Democrats also say Rep. Fred Upton, Michigan Republican, will face “special liabilities” for his role in nudging the House bill over the finish line with $8 billion to subsidize sicker Americans who could face higher costs, should he challenge Democratic Sen. Debbie Stabenow.
Republicans, though, say they hope voters will reward their candidates for living up to their campaign promise to repeal the Affordable Care Act.
“I think a lot of people in these states, ones that went hard for Trump, are tired of the fact that no matter who you vote for, nothing gets done,” GOP strategist Ford O’Connell said. “They were trying to show backbone and move the ball forward, so I don’t see how they won’t get rewarded.”
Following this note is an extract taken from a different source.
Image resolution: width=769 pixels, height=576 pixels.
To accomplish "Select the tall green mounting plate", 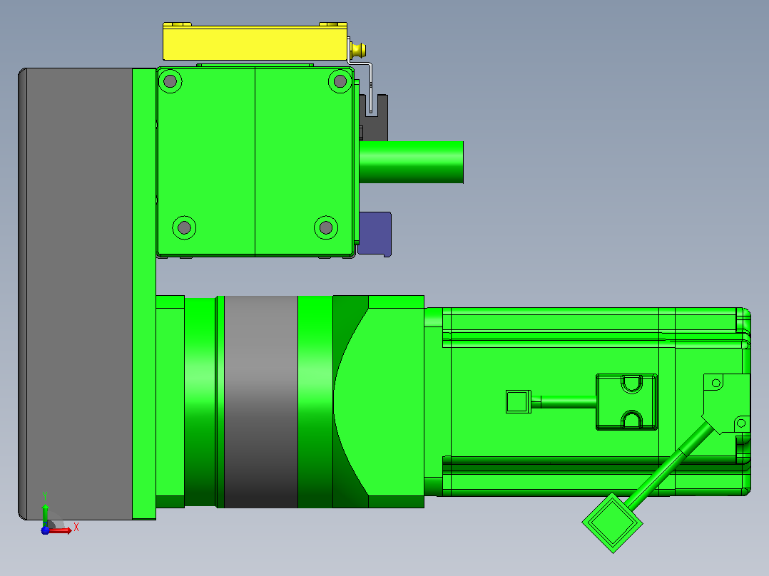I will [144, 294].
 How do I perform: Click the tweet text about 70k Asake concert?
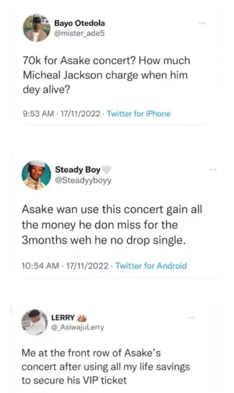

The House approved its health plan, 217-213, brushing aside taunts from Democrats on the House floor. Some Democrats even waved goodbye to their GOP colleagues, predicting massive losses.
It’s the reverse of what happened in 2010, when voters punished House Democrats for passing Obamacare and several other unpopular pieces of legislation, delivering control of the chamber to the GOP.
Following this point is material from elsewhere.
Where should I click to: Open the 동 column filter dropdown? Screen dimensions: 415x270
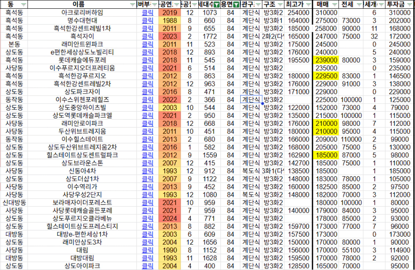(x=24, y=4)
Recent polling suggests Obamacare is now popular, though, and only 8 percent of the public wants Congress to give final approval to the House bill as-is, according to the nonpartisan Kaiser Family Foundation.
Even before the House vote, Democrats used web ads to target Reps. Luke Messer and Todd Rokita of Indiana for voicing support for the emerging repeal plan, as they plot Senate bids against Democratic Sen. Joe Donnelly.
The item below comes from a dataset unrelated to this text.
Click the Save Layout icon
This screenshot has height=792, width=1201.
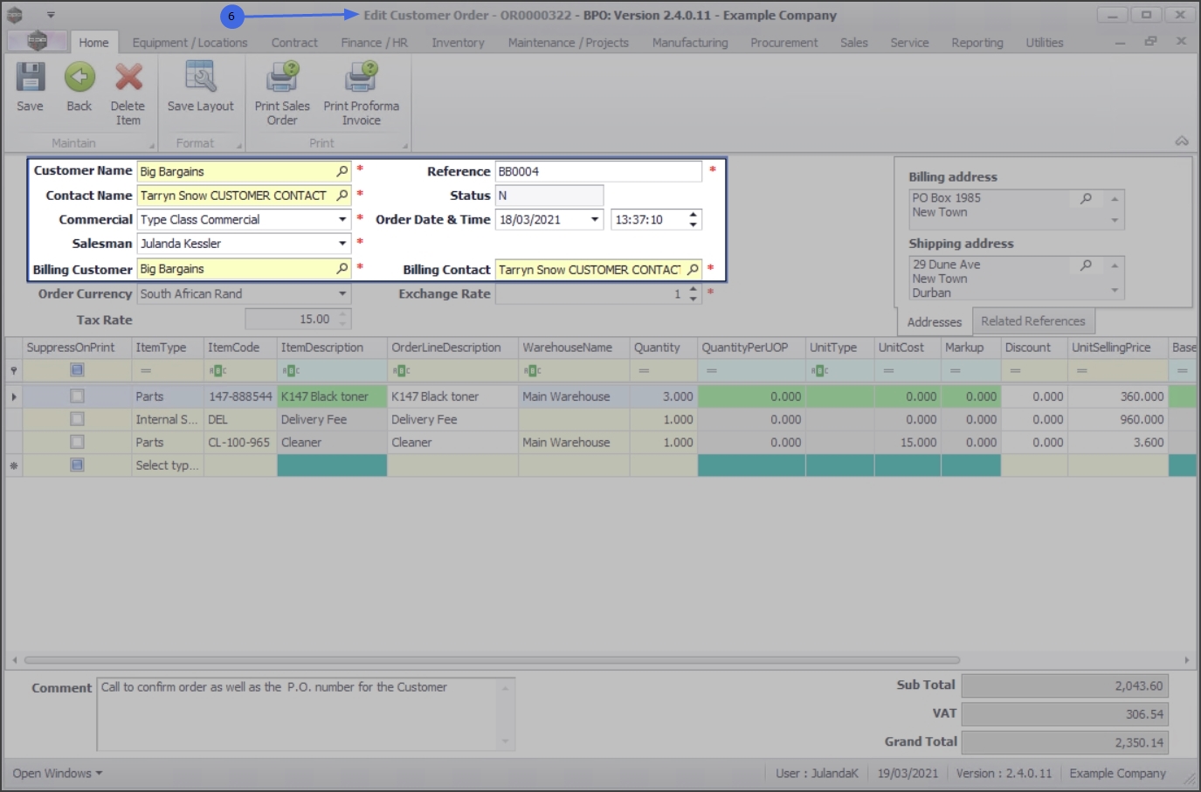200,78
Rokita spokesman Tim Edson said the congressman would be happy to make the Senate race a referendum on health care, should he mount a challenge.
“Have the delusional liberals at the DSCC set foot outside their elite D.C. bubble in the past eight years?” Mr. Edson said. “ObamaCare has nearly destroyed the Democratic Party from the federal to the local level.”
The DSCC also recently targeted Rep. Evan Jenkins — a West Virginia Republican who last month launched a bid to topple Democratic Sen. Joe Manchin III — with an ad saying the House GOP bill will make substance abuse treatment less affordable.
The ad also targeted Rep. Alex Mooney, another Republican thought to be mulling a challenge to Mr. Manchin, as West Virginia reels from the heroin and prescription painkiller epidemic.
But Mooney spokesman Ted Dacey said Democrats are “wasting time attacking someone who isn’t running for U.S. Senate in 2018.”
Similar ads take aim at Reps. Ann Wagner and Vicki Hartzler, Missouri Republicans who could take on Sen. Claire McCaskill; Rep. Kevin Cramer, North Dakota Republican eyeing a challenge against Sen. Heidi Heitkamp; and Reps. Mike Kelly and Lou Barletta of Pennsylvania, who could vie with Mr. Casey.
A spokesman for Mr. Barletta said he remains committed to replacing Obamacare with a better plan, while an aide for Mr. Kelly said he “would have no problem running on keeping his promise to replace a failed law that is hurting Pennsylvanians.”
Republicans also say Democrats are getting ahead of themselves. The midterms are roughly 18 months away, and the GOP-led Congress is still trying to put a repeal bill Mr. Trump’s desk.
“Democrats would love to use the health care vote as a blunt object,” Mr. O’Connell said, “but it’s very hard to do it when you don’t have a health care bill.”